NES to host lecture on digital humanities offering a new perspective on how scholars view Arabic historiography and the entire Arabic written tradition
Special Lecture - Maxim Romanov, University of Leipzig: "Writing a 50-Volume Book in 14th century Damascus: Algorithmic Analysis, Text Reuse and the Arabic Written Tradition," Thursday, March 10, 4pm.
With at least 25,000 unique titles identifiable for the period before 1500 CE, the Arabic written tradition is one of the greatest treasuries of knowledge in human history. Covering practically every aspect of Islamic culture, this tradition is particularly rich in extensive historical sources such as chronicles and biographical collections. Most specimens of these two forms, which often smoothly crossover into each other, are multivolume titles that aggregate and copiously reuse earlier sources, and, in their turn, get reused in later sources. Perhaps the largest specimen of these two genres is a 50-volume title, “The History of Islam” (Taʾrīḫ al-islām), which was written by the famous Damascene religious scholar, chronicler and biographer Šams al-dīn al-Ḏahabī (d. 748/1347 CE). Dubbed “one of the most ambitious histories of the entire world of Islam,” this library of a book (~3,4 mln. words) covers 700 years of Islamic history through over 30,000 biographical records. Although nobody has ever doubted that this “History” is a compilation of earlier sources, we have no understanding of the composition of this text: What earlier sources did al-Ḏahabī use? How and to what extent did he use his sources? Did he paraphrase, summarize, or quote his sources? How is his “History” related to his other writings? What kind of understanding did al-Ḏahabī have of the historical information that he collected? How does al-Ḏahabī’s work fit into the Arabic historiographical tradition? Was indeed a great historian who had written the most ambitious historical text or was he just an obsessive compiler?

MATERIAL PROVIDED =>
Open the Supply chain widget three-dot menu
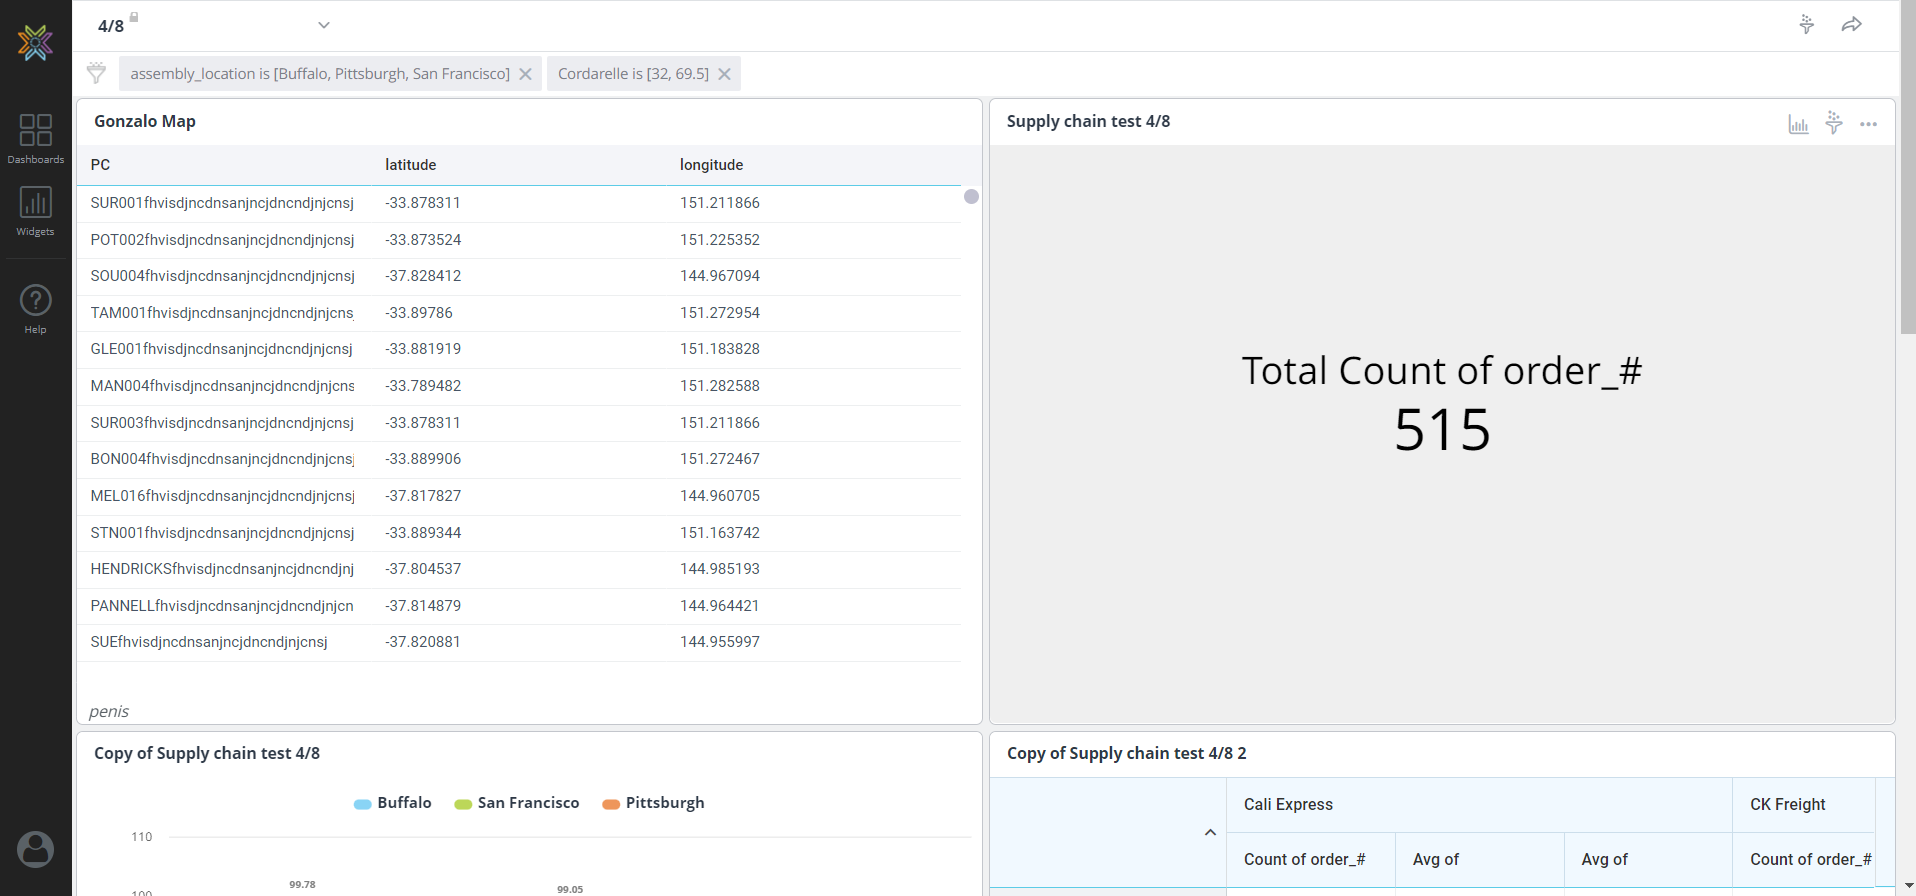The height and width of the screenshot is (896, 1916). coord(1868,124)
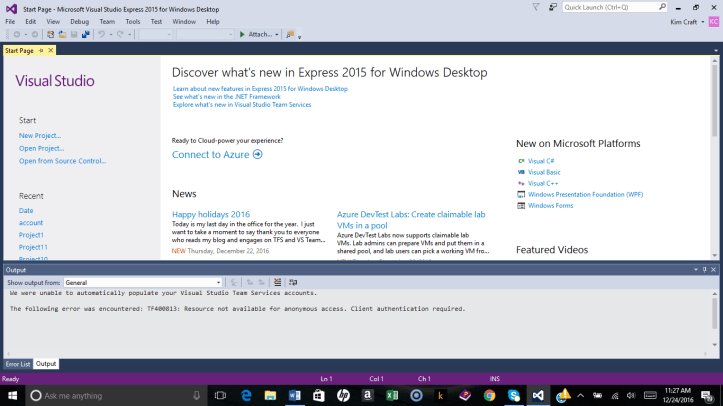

YOUR TASK =>
Pick up the announcement of the digital humanities lecture on Arabic historiography after its last sentence, and carry it on in the same style.

YOUR RESPONSE =>
None of these questions can be answered convincingly with traditional methods of historical inquiry. A computational approach of tracing text reuse in large corpora that fuels Viral Texts Project (http://viraltexts.org/ @ Northeasern University) offers a new perspective that will revolutionize the way how the scholars view not only the Arabic historiography, but the entire Arabic written tradition. Using this approach that combines computational algorithms for tracing similarities among texts with the use of high-power computing, the presentation will address three large sets of questions: 1) about the Arabic written tradition and the place of al-Ḏahabī’s “History” in it; 2) his method of writing/compilation; and 3) his work as a historian.